“Isenção concedida à Ford representa manutenção da empresa no município”, afirma governo

“Visando assegurar o emprego dos trabalhadores da fábrica da Ford, instalada no Polo Industrial de Camaçari desde 2001, e, sobretudo, garantir a permanência da unidade no município, a Prefeitura de Camaçari concedeu à empresa benefícios de isenção relativa aos tributos municipais”, informou o governo através de nota nesta quarta-feira (5), após o Sindicato dos Metalúrgicos criticar a medida publicada no Diário Oficial do Município (DOM), nº 1344 de 31 de janeiro de 2020, através do Decreto nº 7259/2020, de 9 de janeiro de 2020. Para o sindicato, o decreto abre brechas para que a empresa promova demissão em massa.

De acordo com o governo, a iniciativa é resultado de negociações e tratativas estabelecidas desde o ano passado entre a gestão municipal e os executivos da empresa, que passa por uma crise econômica mundial, na qual está sendo obrigada a diminuir o faturamento e, consequentemente, as despesas. “Diante disso, a fábrica de São Bernardo do Campo, no estado de São Paulo, teve suas atividades encerradas em 2019”, explicou.

O decreto concede o benefício de isenção relativa aos tributos municipais pelo prazo de cinco anos desde que mantidas as normas estabelecidas para esta concessão. Dentre eles, a limitação do benefício de 60% para o Imposto Sobre Serviços (ISS), para os serviços que impliquem o fortalecimento das atividades industriais; a limitação do benefício a 85% para: a Taxa de Licença de Urbanização (TLU), decorrente das obras de ampliação e de fortalecimento da planta industrial; a Taxa de Fiscalização de Funcionamento (TFF), durante o período de prorrogação dos incentivos; a Taxa de Coleta, Remoção e Destinação de Resíduos Sólidos Domiciliares (TRSD); e o Imposto sobre a Propriedade Predial e Territorial Urbana (IPTU).

Em contrapartida, a Ford deverá promover mais investimentos em sua planta em Camaçari.

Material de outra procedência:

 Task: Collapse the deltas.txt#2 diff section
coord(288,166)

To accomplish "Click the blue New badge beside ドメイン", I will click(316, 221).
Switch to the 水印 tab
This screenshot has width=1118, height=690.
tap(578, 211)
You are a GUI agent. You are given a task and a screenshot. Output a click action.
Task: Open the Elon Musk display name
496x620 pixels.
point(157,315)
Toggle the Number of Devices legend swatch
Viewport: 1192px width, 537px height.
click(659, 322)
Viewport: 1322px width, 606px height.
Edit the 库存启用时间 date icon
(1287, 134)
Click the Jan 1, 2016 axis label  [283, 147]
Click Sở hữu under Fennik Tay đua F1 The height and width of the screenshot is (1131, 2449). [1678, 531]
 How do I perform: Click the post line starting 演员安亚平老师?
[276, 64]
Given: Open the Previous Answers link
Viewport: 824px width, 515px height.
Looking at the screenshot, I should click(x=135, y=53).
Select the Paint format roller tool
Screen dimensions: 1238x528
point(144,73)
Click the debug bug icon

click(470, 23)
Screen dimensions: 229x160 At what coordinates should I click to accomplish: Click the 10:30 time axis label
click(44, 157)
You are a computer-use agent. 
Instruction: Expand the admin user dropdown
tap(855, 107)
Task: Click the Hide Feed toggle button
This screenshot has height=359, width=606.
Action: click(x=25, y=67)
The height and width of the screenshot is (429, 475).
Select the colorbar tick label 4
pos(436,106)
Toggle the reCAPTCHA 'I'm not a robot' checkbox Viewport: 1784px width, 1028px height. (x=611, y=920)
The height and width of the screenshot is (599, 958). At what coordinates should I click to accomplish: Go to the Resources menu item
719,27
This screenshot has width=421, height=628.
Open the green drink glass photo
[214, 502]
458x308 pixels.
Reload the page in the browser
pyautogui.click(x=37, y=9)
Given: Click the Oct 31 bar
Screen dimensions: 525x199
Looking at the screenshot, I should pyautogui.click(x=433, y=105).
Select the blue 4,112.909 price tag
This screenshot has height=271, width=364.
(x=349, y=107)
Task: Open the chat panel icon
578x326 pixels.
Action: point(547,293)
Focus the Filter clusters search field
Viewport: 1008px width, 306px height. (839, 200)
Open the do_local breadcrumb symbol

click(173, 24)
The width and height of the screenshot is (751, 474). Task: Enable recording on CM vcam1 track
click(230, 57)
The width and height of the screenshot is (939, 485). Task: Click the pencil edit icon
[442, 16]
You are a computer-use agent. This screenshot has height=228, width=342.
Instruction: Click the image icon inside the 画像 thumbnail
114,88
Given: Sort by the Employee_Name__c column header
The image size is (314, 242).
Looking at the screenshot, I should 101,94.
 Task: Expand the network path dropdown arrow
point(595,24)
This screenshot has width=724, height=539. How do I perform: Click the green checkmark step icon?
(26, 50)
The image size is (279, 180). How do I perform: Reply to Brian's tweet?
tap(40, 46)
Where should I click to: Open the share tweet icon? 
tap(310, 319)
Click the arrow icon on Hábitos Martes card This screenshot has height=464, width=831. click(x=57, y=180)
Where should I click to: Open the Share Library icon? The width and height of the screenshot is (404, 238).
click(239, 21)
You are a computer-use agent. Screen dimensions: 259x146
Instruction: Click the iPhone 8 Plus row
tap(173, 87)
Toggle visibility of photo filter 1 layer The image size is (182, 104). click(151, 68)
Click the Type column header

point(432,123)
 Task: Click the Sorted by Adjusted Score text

Ainda segundo o documento, caso a empresa, durante o período de gozo dos incentivos fiscais, encerre as suas atividades no município ou reduza em mais de 25% os postos de trabalho, tomando como base o quantitativo de quatro mil funcionários, perderá os benefícios concedidos retroativamente, limitado ao seu período de concessão.

Ainda segundo o governo, “o possível fechamento da fábrica da Ford representaria ao município não só a perda de diversos empregos diretos e indiretos, mas também o prejuízo, em arrecadação anual, em torno de R$ 80 milhões a título de Imposto sobre Operações relativas à Circulação de Mercadorias e Prestação de Serviços de Transporte Interestadual e Intermunicipal e de Comunicação (ICMS)”.